En effet, celle-ci a changé de visage. Motivée par des gains financiers, l’économie souterraine s’organise et se spécialise jusqu’à former un écosystème complexe qui touche tout autant les particuliers, les entreprises que les Etats. Pour autant, l’auteur supposé ou réel de ces attaques informatiques n’est t-il pas fantasmé dans ces nouveaux rapports à la guerre informationnelle? Par ailleurs, pour combattre efficacement ces agressions techniques qui ne connaissent pas de frontières, les Etats ne doivent-ils pas s’entendre pour mettre en place des instruments de lutte adaptés à ces attaques ?

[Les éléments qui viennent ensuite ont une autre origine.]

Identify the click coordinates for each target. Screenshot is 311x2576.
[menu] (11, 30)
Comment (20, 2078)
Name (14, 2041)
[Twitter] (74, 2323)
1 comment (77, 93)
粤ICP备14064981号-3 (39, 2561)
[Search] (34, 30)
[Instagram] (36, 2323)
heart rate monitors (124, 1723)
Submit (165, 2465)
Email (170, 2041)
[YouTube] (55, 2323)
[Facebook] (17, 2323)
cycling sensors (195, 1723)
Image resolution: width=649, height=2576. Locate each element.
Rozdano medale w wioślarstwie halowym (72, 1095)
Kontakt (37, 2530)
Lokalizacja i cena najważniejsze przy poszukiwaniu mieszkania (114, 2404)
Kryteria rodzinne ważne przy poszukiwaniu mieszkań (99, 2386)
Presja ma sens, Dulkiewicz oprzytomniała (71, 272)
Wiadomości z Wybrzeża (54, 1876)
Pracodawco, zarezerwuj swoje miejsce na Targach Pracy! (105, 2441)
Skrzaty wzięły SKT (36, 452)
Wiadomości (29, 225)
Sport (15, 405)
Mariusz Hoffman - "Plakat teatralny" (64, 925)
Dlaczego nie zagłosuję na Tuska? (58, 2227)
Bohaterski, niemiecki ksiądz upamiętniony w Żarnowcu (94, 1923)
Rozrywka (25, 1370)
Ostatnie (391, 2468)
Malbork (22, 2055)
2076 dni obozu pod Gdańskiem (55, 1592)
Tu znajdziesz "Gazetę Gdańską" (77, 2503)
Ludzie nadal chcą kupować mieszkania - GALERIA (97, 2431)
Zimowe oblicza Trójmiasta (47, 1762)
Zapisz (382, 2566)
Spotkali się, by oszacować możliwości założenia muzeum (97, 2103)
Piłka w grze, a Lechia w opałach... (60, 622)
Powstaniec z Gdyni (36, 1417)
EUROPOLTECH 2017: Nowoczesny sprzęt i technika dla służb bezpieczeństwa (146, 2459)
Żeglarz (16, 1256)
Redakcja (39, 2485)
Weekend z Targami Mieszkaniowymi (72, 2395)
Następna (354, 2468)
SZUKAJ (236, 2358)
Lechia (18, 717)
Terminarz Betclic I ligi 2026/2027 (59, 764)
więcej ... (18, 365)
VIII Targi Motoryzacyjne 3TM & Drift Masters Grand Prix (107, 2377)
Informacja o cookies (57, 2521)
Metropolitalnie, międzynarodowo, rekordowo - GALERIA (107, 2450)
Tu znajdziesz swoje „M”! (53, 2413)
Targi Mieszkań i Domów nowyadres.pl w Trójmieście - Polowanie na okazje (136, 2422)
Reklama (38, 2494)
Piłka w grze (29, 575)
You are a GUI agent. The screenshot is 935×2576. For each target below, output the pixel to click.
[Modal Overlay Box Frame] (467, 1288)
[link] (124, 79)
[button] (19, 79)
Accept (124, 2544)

Des attaques ciblées sophistiquées
Au mois de décembre dernier, le ministère de l’Economie et des Finances a fait l’objet d’une attaque informatique. 150 machines de cette administration ont été infiltrées à l’aide d’un cheval de Troie. L’ampleur de cette intrusion informatique a permis au gouvernement français de prendre conscience des menaces réelles qui pouvaient peser sur ses systèmes informatiques. Les prestataires informatique du ministère ont du intervenir pendant plusieurs jours pour réparer les dégâts occasionnés bloquant ainsi, à titre de prudence, les communications internes et externes de l’administration fiscale française.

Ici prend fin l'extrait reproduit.